Now, you have to unzip the PSU patch into an empty folder, let's say /u01/stage, and run the following command as root:
/OPatch/opatch auto /u01/stage/ -och [your GI home]
In my case, the output was:
Executing /usr/bin/perl /u01/app/11.2.0.1/grid/OPatch/crs/patch112.pl -patchdir /u01 -patchn stage -och /u01/app/11.2.0.1/grid/ -paramfile /u01/app/11.2.0.1/grid/crs/install/crsconfig_params
2010-12-08 12:32:19: Parsing the host name
2010-12-08 12:32:19: Checking for super user privileges
2010-12-08 12:32:19: User has super user privileges
Using configuration parameter file: /u01/app/11.2.0.1/grid/crs/install/crsconfig_params
The opatch Component check failed. This patch is not applicable for /u01/app/11.2.0.1/grid/
The opatch Component check failed. This patch is not applicable for /u01/app/11.2.0.1/grid/
Patch Component/Conflict  check failed for /u01/app/11.2.0.1/grid/
Upssy! Another surprise! This patch is not applicable for bla bla bla? Are you serious? Let's check the logs. They should be in your $CRS_HOME/cfgtoollogs. Search for a log file named as opatchauto[timestamp].log. The important part for the log:
2010-12-08 12:32:19: The component check failed with following error
2010-12-08 12:32:19: bash: /u01/app/11.2.0.1/grid/OPatch/opatch: Permission denied
Ha? I'm root! Aaaa... okey! Apparently it tries to run the OPatch tool under the grid user. Okey, let's fix the permissions.

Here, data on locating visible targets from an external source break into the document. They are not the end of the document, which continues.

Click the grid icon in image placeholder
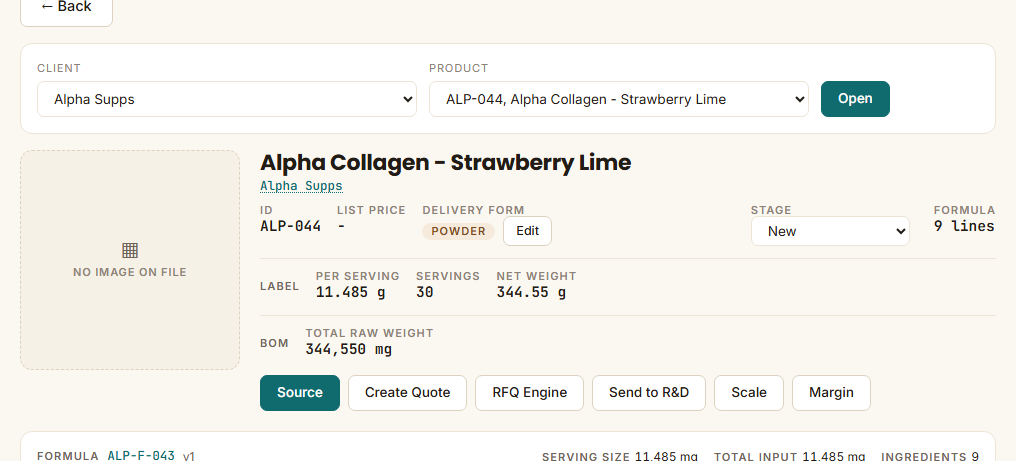Screen dimensions: 1016x461 click(x=130, y=250)
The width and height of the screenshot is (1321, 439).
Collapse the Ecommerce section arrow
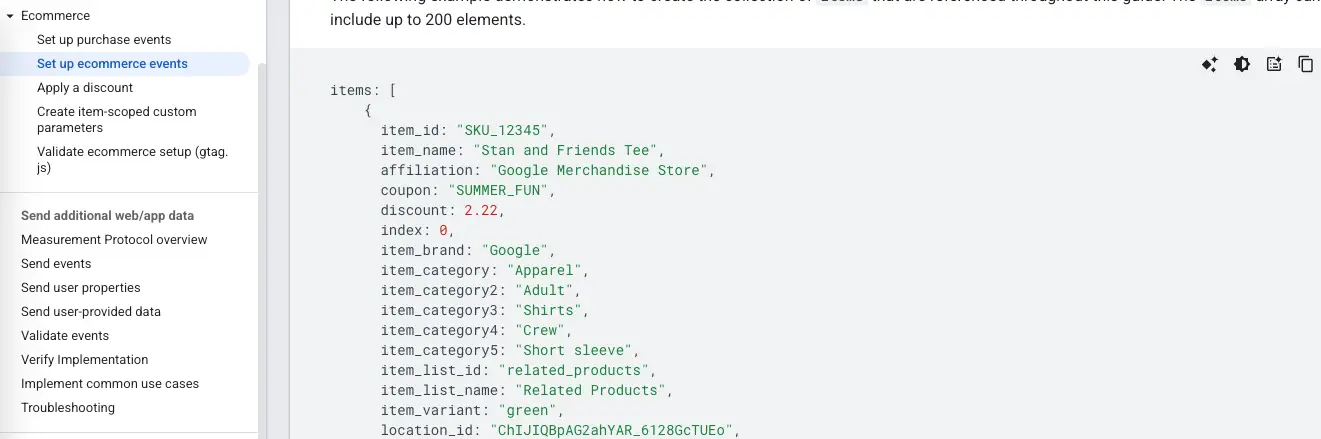[10, 16]
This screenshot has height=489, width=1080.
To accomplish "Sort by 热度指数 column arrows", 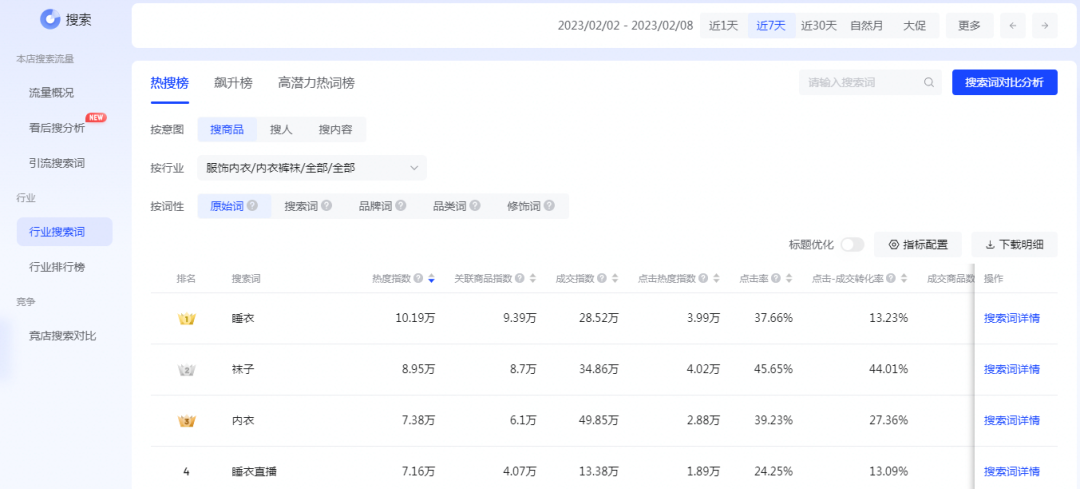I will coord(431,279).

chown root:oinstall /u01/app/11.2.0.1/grid/OPatch -R
chmod g+r /u01/app/11.2.0.1/grid/OPatch/opatch
Now, try again! Yeap... now it's working.
After applying the patch we are ready for our rootupgrade.sh. It's interesting that the output still contains the Failed to add (property/value):('OLD_OCR_ID/'-1') message but the upgrade continues without any other complaints. Okey, let's perform a quick check:
srvctl config asm
ASM home: /u01/app/11.2.0.2/grid
ASM listener: LISTENER

srvctl config listener -a
Name: LISTENER
Network: 1, Owner: grid
Home: 
  /u01/app/11.2.0.2/grid on node(s) owl
End points: TCP:1521
Great, the ASM and listeners are relocated to the new GI home. The next logical thing to do is to uninstall the old GI home, right? It's as simple as:
/deinstall/deinstall
Oookey, meet SURPRISE Number 6:
ERROR: You must delete or downgrade the Oracle RAC databases and de-install the Oracle RAC homes before attempting to remove the Oracle Clusterware homes.
Isn't it great? On metalink I found Bug 10332736 and, on the WORKAROUND section, it says something about writing a note with a manual uninstall procedure. However, at the time of writing this, the note wasn't published yet. Yea... all I can say is that I'm tired of these stupid issues. What happend with the Oracle testing department? They encourage to patch frequently but, as far as I'm concerned, I always have this creepy feeling before doing it.